Broadcasting started in The Bahamas in 1930 with the experimental station V1-BAX.
However, several sources have erroneously identified 1936 as the start of broadcasting. Prior to
Howard Pactor’s dissertation on Bahamian media history,
3
research scholars such as John Lent
believed that broadcasting started in the islands in 1936 with the government-owned radio
station, ZNS.
4
In 1985 Pactor presented evidence that firmly established that radio broadcasting
began in The Bahamas in 1930. He also proved that ZNS, the government-owned radio station,
began in 1937 not 1936 as Lent and other sources, including the Broadcasting Corporation of
The Bahamas, have noted. Although Pactor's research is important to the body of work on media
history in The Bahamas, it is not a comprehensive account of the history of broadcasting (and the
media in general) and does not reveal the integral relationship broadcasting shares with society.

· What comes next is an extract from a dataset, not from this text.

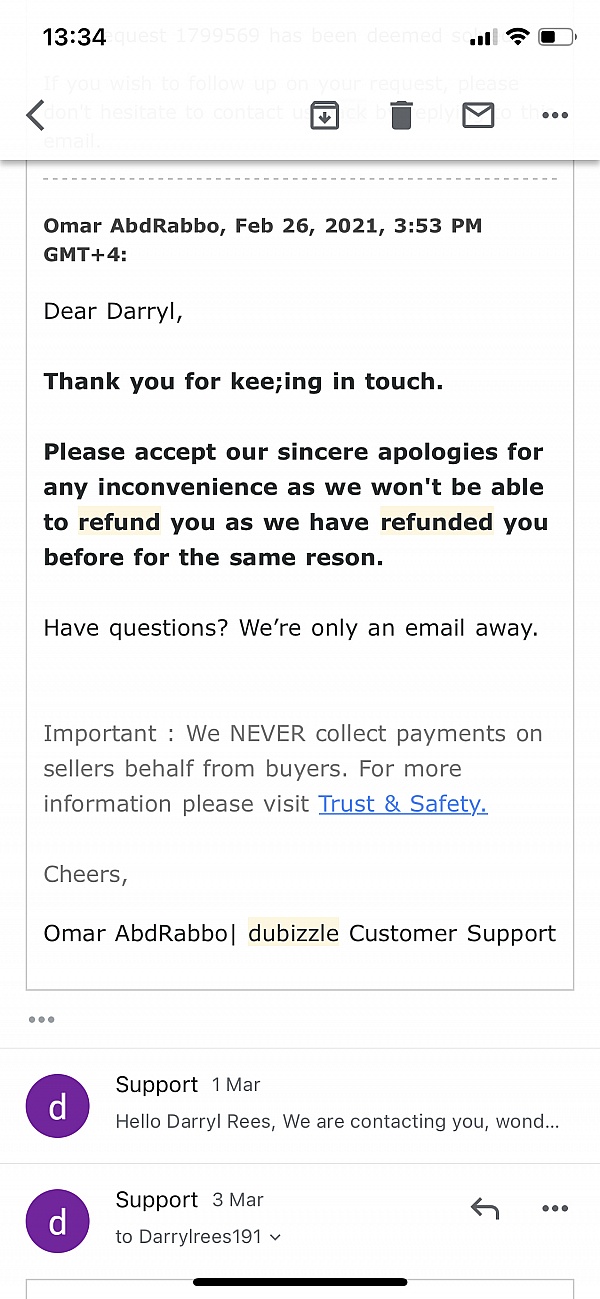The image size is (600, 1299).
Task: Show trimmed content via the ellipsis below the message
Action: coord(42,1019)
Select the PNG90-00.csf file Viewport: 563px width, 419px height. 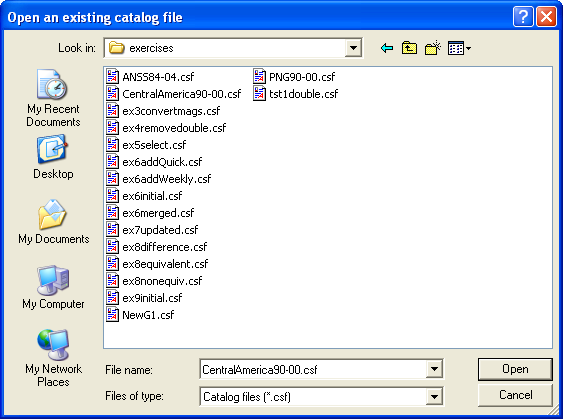click(x=294, y=76)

The British introduced permanent broadcasting to The Bahamas in 1937 when they
started Radio Bahamas, ZNS. The long colonial period shaped the development of the media in
general and broadcasting in particular. Based on the British model, The Bahamas, like other
British colonies, introduced a public service system with an emphasis on education, information
and entertainment, particularly for the rural areas of the country. This article examines four
significant periods of growth in the history and development of broadcasting in the
Commonwealth of The Bahamas from its inception in 1930 to the beginning of private
commercial radio broadcasting in 1993.